Stored items
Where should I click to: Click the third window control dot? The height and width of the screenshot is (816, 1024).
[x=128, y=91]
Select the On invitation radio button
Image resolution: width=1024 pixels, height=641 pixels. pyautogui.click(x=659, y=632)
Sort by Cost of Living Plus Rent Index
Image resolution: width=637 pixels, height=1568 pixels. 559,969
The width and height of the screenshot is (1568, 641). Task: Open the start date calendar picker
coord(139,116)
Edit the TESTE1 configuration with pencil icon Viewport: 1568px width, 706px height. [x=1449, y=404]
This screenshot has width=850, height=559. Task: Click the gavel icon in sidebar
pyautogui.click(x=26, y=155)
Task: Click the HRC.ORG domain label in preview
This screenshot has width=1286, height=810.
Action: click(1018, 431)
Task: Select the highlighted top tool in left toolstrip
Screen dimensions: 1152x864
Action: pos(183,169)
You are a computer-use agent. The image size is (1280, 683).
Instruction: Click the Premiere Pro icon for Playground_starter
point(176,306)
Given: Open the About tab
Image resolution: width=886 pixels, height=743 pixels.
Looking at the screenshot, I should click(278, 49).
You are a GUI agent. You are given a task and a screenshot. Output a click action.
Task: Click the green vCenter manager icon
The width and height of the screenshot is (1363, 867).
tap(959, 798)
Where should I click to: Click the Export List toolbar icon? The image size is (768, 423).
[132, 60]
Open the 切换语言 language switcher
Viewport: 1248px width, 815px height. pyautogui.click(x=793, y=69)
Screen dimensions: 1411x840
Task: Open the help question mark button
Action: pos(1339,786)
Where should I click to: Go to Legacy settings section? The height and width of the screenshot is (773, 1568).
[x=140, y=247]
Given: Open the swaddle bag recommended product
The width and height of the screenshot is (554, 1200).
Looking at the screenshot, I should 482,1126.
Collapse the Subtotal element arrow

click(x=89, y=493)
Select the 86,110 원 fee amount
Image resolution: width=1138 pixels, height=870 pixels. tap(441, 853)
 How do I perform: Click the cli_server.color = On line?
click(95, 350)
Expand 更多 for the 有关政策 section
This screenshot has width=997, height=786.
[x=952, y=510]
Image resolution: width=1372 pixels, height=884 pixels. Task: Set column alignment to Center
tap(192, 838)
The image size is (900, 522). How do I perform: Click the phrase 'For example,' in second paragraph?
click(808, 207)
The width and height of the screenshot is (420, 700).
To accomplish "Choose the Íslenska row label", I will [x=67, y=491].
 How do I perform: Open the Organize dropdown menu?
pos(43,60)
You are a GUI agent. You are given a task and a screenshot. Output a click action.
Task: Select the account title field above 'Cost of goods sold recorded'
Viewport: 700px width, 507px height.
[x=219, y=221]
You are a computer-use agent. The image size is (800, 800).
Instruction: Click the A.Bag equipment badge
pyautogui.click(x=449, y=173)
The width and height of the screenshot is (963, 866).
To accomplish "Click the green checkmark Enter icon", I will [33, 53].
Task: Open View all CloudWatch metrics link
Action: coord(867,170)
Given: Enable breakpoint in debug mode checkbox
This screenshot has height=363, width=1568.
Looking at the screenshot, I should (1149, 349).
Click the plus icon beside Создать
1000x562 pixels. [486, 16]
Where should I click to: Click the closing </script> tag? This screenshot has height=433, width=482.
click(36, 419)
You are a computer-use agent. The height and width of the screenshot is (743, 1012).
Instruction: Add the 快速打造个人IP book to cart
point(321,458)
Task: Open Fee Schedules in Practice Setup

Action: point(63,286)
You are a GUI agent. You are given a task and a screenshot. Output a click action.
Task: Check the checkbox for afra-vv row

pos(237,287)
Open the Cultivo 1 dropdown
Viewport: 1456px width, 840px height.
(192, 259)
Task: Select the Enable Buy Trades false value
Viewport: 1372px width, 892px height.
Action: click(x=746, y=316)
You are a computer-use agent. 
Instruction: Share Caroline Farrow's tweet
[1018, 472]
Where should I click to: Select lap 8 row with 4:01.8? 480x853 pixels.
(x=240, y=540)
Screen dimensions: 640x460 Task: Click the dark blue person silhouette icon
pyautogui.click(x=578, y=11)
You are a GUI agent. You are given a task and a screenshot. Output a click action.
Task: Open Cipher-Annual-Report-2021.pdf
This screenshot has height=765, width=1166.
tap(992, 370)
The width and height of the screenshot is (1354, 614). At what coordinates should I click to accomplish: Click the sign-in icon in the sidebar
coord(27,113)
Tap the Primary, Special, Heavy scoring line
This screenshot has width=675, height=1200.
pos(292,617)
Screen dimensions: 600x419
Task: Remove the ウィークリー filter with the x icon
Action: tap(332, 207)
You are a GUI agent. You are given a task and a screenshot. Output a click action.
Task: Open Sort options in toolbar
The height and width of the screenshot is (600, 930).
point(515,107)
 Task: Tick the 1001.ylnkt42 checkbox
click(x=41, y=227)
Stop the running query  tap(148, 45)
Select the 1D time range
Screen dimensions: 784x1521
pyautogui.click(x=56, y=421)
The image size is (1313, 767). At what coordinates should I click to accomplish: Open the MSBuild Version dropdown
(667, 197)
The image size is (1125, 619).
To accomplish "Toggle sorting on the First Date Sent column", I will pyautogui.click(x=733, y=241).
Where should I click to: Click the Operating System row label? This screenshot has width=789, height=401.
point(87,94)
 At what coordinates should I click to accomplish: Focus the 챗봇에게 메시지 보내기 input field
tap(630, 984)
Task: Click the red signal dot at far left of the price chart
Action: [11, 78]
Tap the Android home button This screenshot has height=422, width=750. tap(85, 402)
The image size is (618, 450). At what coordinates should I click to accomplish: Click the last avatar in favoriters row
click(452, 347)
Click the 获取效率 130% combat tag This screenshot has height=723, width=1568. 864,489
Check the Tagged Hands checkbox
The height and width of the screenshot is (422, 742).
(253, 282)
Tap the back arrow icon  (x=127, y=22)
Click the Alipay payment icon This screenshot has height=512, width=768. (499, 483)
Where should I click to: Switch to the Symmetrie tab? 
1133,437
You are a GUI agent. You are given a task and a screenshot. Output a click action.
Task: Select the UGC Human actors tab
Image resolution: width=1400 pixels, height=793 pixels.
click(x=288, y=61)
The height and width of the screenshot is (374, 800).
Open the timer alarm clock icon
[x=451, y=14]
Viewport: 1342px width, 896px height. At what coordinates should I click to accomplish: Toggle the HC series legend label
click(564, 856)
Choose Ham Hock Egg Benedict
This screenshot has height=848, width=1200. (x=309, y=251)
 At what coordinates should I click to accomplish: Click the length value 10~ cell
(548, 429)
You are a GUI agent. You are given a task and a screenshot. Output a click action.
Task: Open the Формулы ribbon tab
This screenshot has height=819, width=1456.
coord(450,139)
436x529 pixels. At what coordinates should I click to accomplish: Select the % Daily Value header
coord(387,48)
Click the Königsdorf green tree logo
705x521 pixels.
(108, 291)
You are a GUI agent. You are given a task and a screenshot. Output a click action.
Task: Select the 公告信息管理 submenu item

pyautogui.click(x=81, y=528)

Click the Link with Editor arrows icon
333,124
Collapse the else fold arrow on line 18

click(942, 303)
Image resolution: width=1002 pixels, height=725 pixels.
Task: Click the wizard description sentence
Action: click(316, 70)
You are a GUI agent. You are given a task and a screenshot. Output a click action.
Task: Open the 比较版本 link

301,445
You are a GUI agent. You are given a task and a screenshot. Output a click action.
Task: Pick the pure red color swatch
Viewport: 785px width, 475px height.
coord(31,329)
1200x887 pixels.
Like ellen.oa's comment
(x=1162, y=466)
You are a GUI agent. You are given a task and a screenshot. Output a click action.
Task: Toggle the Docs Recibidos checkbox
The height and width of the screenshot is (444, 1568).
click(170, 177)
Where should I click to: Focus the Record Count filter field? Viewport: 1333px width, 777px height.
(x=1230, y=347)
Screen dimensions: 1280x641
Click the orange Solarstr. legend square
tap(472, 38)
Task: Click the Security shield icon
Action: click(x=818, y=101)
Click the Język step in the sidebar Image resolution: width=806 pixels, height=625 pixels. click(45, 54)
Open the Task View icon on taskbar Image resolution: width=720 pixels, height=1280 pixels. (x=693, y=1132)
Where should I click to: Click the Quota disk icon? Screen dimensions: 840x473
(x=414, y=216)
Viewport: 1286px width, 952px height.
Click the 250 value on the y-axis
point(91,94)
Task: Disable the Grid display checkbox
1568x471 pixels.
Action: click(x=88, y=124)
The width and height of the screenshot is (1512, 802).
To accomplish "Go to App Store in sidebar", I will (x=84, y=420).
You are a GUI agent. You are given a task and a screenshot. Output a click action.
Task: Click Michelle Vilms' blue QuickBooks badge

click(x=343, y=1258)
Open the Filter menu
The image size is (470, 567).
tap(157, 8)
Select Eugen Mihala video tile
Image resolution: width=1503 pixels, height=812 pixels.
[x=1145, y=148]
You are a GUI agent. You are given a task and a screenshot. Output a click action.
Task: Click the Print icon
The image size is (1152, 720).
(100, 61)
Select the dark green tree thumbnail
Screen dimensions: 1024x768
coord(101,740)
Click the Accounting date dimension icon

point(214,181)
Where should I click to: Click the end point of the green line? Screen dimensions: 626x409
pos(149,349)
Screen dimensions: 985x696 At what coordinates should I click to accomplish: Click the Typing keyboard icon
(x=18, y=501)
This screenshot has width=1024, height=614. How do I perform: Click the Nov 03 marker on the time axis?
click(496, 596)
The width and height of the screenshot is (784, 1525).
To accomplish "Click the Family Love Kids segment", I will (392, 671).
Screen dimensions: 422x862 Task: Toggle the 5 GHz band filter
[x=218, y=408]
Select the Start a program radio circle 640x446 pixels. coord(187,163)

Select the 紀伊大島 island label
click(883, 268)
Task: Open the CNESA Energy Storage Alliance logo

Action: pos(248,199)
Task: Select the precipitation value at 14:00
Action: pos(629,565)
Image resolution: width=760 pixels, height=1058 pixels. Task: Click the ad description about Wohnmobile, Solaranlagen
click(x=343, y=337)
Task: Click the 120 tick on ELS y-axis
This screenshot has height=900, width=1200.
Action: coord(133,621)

Required work -> Above are the records; print exactly the lines from the line with "At what coordinates should I click to accomplish: Focus" to the line with "Tap the back", including both, and nothing else.

Solution below ->
 At what coordinates should I click to accomplish: Focus the 챗봇에게 메시지 보내기 input field
tap(630, 984)
Task: Click the red signal dot at far left of the price chart
Action: [11, 78]
Tap the Android home button This screenshot has height=422, width=750. tap(85, 402)
The image size is (618, 450). At what coordinates should I click to accomplish: Click the last avatar in favoriters row
click(452, 347)
Click the 获取效率 130% combat tag This screenshot has height=723, width=1568. 864,489
Check the Tagged Hands checkbox
The height and width of the screenshot is (422, 742).
(253, 282)
Tap the back arrow icon  (x=127, y=22)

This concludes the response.